‘Nyesel Gabung Republik’, Sebuah Panggilan Perbaikan dari Putra Mahkota Keraton Solo

‘Nyesel Gabung Republik’, Sebuah Panggilan Perbaikan dari Putra Mahkota Keraton Solo

Kegelisahan putra mahkota itu harus dibaca agar pemerintah merespon secara bijak. Kritik putra mahkota itu adalah panggilan nyata agar republik kembali berpihak pada rakyat. Karena sejatinya rakyat adalah pemilik republik. “Bahwa pemerintah dan raja sekali pun mereka terpilih sebagai pengelola negara dan raja yang secara turun temurun menjadi pengageng budaya dan wilayah, sejatinya tetap harus memberikan pelayanan kepada rakyat sebagai titah dan sumpahnya,” katanya.

Ditambahkan bahwa unggahan itu bukan penolakan terhadap NKRI, melainkan seruan agar janji kemerdekaan tidak hanya jadi slogan.

Di sisi lain pandangan Gusti Moeng, Ketua Lembaga Dewan Adat Keraton Solo, yang menyoroti stabilitas nasionai lantaran unggahan bagian dari keluarga Keraton Kasunanan Surakarta Hadiningrat. Pernyataan Gusti Moeng merupakan komitmen leluhur Keraton yang ikut mendirikan republik pada tahun 1945 yang juga menjadi pondasi berbangsa. Gusti Moeng menegaskan pernyataan tersebut bukan sikap keraton sebagai lembaga adat.
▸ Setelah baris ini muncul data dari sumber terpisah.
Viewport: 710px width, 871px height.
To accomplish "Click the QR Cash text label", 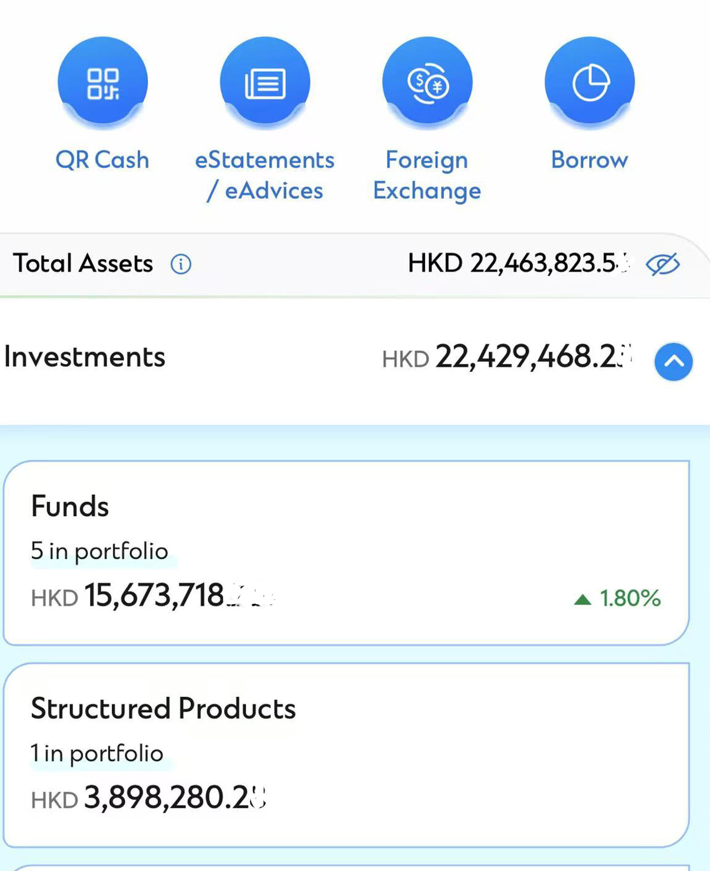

Tetapi adalah sikap pribadi putra mahkota. 

“Dari pernyataan Gusti Moeng kita melihat bahwa Keraton Solo masih bersikap bahwa NKRI tak bisa ditawar. Bahayanya jika ada yang memanfaatkannya untuk menggoyahkan persatuan,” kata Henry.

Diharapkan para penentu nasib negeri mendengarkan aspirasi Putra Mahkota atas kerugian rakyat, sekaligus memastikan semangat persatuan yang digaungkan Gusti Moeng. “Rakyat yang dirugikan harus didengar, tetapi persatuan tetap kita junjung. Ini saatnya bertindak nyata para pengelola negara taubat bahwa rakyat dan kepentingan bangsa dan negara ,menjadi mahkota mereka menerima mandat berkuasa,” katanya.